Customer data was most definitely accessed unlawfully and then lost, or arguably destroyed, once encrypted by the WannaCry hackers.

Similarly, Article 5.1 has this:

“Personal data shall be: processed in a manner that ensures appropriate security of the personal data, including protection against unauthorised or unlawful processing and against accidental loss, destruction or damage, using appropriate technical or organisational measures (‘integrity and confidentiality’).”

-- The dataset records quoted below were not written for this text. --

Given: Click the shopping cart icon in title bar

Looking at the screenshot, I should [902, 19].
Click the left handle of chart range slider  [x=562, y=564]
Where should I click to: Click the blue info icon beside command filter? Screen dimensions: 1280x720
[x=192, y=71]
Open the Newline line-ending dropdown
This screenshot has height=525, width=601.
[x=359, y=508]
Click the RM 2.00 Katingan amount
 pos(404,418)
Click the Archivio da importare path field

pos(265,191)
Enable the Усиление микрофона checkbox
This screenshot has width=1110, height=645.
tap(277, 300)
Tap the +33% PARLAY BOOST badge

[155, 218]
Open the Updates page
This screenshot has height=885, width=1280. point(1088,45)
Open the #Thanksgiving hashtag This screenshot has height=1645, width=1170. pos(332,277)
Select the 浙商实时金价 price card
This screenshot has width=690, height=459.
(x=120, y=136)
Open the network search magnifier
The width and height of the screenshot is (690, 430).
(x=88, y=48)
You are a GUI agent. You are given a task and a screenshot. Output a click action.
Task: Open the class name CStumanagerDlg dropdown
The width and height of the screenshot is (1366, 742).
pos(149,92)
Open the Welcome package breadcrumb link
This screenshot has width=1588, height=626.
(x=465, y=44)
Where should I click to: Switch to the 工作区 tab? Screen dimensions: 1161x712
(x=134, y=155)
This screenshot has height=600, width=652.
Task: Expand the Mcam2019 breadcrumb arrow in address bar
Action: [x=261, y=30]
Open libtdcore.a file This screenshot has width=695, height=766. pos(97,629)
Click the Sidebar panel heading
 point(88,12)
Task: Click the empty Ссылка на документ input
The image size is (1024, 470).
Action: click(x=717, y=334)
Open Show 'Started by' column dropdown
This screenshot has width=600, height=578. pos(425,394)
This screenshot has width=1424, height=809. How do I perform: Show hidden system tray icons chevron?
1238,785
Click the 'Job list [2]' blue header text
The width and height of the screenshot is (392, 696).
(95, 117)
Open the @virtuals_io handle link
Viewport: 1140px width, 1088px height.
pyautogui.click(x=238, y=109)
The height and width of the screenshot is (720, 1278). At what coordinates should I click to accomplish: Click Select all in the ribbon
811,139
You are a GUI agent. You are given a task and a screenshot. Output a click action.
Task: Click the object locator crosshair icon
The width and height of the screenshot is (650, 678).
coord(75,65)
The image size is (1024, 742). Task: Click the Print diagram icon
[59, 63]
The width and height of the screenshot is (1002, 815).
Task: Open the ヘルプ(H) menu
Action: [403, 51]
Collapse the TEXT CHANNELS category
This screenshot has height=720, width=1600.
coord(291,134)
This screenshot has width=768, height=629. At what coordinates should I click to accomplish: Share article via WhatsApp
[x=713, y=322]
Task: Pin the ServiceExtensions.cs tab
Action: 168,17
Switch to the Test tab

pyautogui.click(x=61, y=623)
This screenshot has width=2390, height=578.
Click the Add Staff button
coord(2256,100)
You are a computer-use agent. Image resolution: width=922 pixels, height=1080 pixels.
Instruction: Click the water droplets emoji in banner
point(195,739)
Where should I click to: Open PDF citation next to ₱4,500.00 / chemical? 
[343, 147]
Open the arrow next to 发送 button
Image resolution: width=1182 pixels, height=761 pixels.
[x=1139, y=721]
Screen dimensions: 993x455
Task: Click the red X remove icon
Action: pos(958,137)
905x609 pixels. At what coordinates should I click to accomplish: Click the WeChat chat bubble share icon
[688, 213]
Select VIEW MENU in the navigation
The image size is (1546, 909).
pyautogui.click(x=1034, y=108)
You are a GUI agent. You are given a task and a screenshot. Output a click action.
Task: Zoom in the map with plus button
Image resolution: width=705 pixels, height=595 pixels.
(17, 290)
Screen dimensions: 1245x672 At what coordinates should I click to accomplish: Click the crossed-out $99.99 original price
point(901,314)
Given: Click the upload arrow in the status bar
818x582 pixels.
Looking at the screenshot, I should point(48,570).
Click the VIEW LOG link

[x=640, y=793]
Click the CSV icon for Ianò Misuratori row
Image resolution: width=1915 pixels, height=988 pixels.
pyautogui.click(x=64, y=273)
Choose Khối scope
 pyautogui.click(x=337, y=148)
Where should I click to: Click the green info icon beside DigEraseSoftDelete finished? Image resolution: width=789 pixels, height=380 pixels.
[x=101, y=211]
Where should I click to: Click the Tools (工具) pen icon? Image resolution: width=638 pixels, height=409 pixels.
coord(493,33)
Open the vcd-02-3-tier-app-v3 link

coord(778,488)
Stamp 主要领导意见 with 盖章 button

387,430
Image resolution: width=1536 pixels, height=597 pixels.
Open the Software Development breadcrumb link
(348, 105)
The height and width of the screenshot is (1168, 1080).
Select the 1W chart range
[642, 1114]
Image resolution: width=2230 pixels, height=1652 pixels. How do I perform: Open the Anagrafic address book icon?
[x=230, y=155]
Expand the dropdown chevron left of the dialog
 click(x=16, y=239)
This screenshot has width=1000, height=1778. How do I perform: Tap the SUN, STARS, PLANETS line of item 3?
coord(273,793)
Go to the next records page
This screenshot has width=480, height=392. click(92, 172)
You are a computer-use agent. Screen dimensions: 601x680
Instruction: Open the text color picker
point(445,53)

What’s more, Article 32 states that data controllers or processors should take account of “the state of the art” to “implement appropriate technical and organisational measures to ensure a level of security appropriate to the risk”.

It adds:

“In assessing the appropriate level of security account shall be taken in particular of the risks that are presented by processing, in particular from accidental or unlawful destruction, loss, alteration, unauthorised disclosure of, or access to personal data transmitted, stored or otherwise processed.”

WannaCry was preventable

How did organisations get hit by WannaCry? By failing to patch a known Windows SMB vulnerability (CVE-‎2017-0144). This allowed attackers to drop a ransomware file on the affected system, and encrypt corporate files with 176 extensions, including those used by Microsoft Office, databases, file archives, multimedia files, and various programming languages. Of course, among these files was the all-important customer data set to be regulated by the GDPR.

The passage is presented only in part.